The New Yorkers come back fighting after a rocky few years

The past three years have been tough for New York art-rock experimentalists TV On The Radio. In 2011, they lost their bassist Gerard Smith to lung cancer nine days after the release of their fourth album ‘Nine Types Of Light’, a record whose futuristic sheen and hour-long accompanying film saw them reshape guitar-pop’s boundaries as they did with 2006’s David Bowie-featuring album ‘Return To Cookie Mountain’. Since then, the band have parted acrimoniously with their old label Interscope (“They did what they did. That’s as diplomatic as I can put that” singer Tunde Adebimpe said last year) moving to Harvest.

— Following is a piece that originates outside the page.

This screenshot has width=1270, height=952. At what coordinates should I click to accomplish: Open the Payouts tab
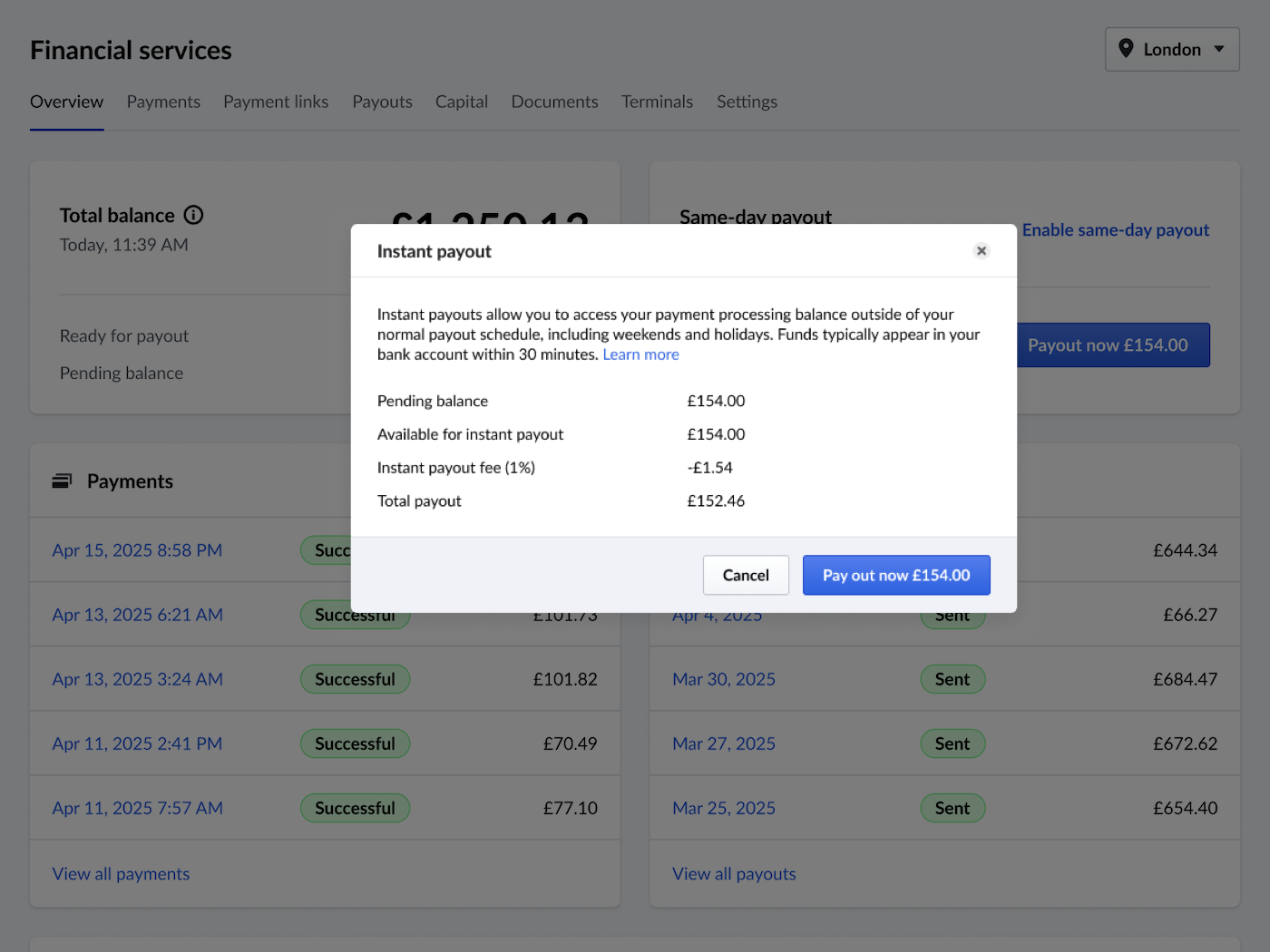click(382, 102)
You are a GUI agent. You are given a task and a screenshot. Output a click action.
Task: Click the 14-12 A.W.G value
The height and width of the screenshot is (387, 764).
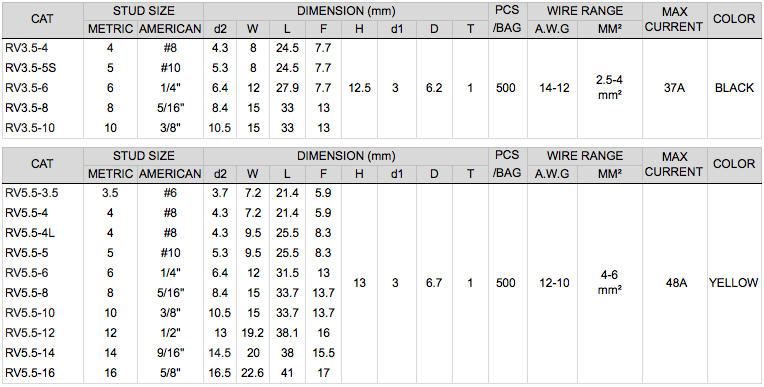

But ‘Seeds’ is no mournful elegy. Adebimpe only acknowledges his band’s turbulent recent past towards the end, on found-sound collage ballad ‘Trouble’. Amid bells, glitch and industrial hiss he strains to find a bright side: “’Everything’s going to be OK,’ I keep telling myself/ ‘Don’t worry, be happy’”. This brave face infuses ‘Seeds’; grief and anger are channelled into a propulsive energy, driving the quartet’s synthetic pop explorations with added garage-rock urgency. So after an opening brace of synth-led wonders – the sizzling Kraftwerk thrum of ‘Careful You’ and the tribal ‘Quartz’ – they hammer on the gas. ‘Could You’ sounds like the Friends theme might if Spiritualized blasted it full of brass fanfare, while ‘Ride’ injects piano-led pop with such intensity that it sounds like The Temper Trap tying themselves to a grand piano and pushing it out of a jumbo jet at 34,000 feet. Lead single ‘Happy Idiot’ – a treatise on how, romantically, ignorance is definitely bliss – finds Adebimpe declaring “I’m gonna bang my head on the wall ‘til I feel like nothing at all”.

TVOTR aren’t averse to the odd swipe at the mainstream, though. Close your eyes during the slick choruses on ‘Love Stained’ and ‘Test Pilot’ and you might just mistake them for guitar-toting chart boyband The Script. Mercifully, they’re balanced with ‘Winter’ and ‘Lazerray’, two inventive, fuzzed-up frenzies that show the raucous influence of The Stooges and Sonic Youth. These songs conjure the same excitement as the seditious ‘Wolf Like Me’ did in 2006. TV On The Radio have returned from an uncertain period sounding remarkably fresh.